— Start of TEXT —
Lecture 7

Functional programming (Sethi Ch 9)

Review of previous lecture

Datatypes

Writing an interpreter

Admin

Discussion of homework sheet 6

Any questions?

Functional programming

Review

Functional languages like SML support:

So far, we've used the built-in datatypes (e.g. lists).

We will now see how to define our own datatypes.

Case study: writing an interpreter.

Datatypes

Introduction

So far, the only high-level datatype we have seen is lists.

In ML, you can also define your own types using a datatype declaration.

ML (Meta Language) was designed for manipulating languages such as programming languages, so it's very good at Abstract Syntax Trees.

Enumerated types

In SML you can declare enumerated types:

- datatype color = RED | GREEN | BLUE;
> datatype color
  con RED = RED : color
  con GREEN = GREEN : color
  con BLUE = BLUE : color

You can now use these constants in programs:

- rev [RED, GREEN, BLUE];
> val it = [BLUE, GREEN, RED] : color list

What about a person type, either student or lecturer?
— End of TEXT —
— Start of SUPPLIED INFORMATION —
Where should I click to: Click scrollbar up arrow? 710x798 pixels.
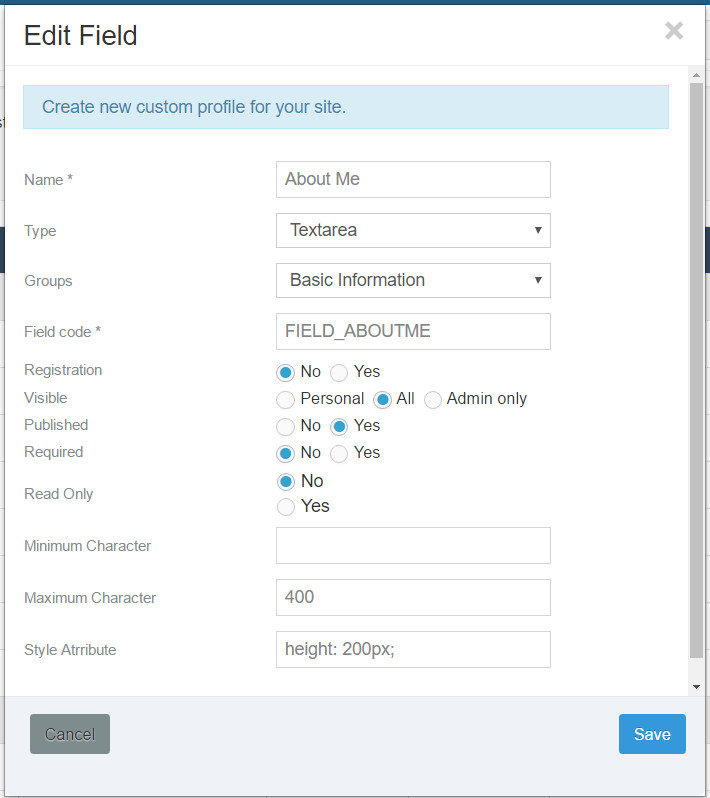(696, 75)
— End of SUPPLIED INFORMATION —
§ PROBLEMS AND TASKS
**1)** Quote the lecture notes between "Discussion of homework" and "our own datatypes.", inclusive.
**2)** According to the lecture notes, what was ML designed for?
The data were taken from a source separate from the lecture notes.

§ ANSWERS FOR THIS EXERCISE
**1)**
Discussion of homework sheet 6

Any questions?

Functional programming

Review

Functional languages like SML support:

So far, we've used the built-in datatypes (e.g. lists).

We will now see how to define our own datatypes.

**2)** ML was designed for manipulating languages such as programming languages.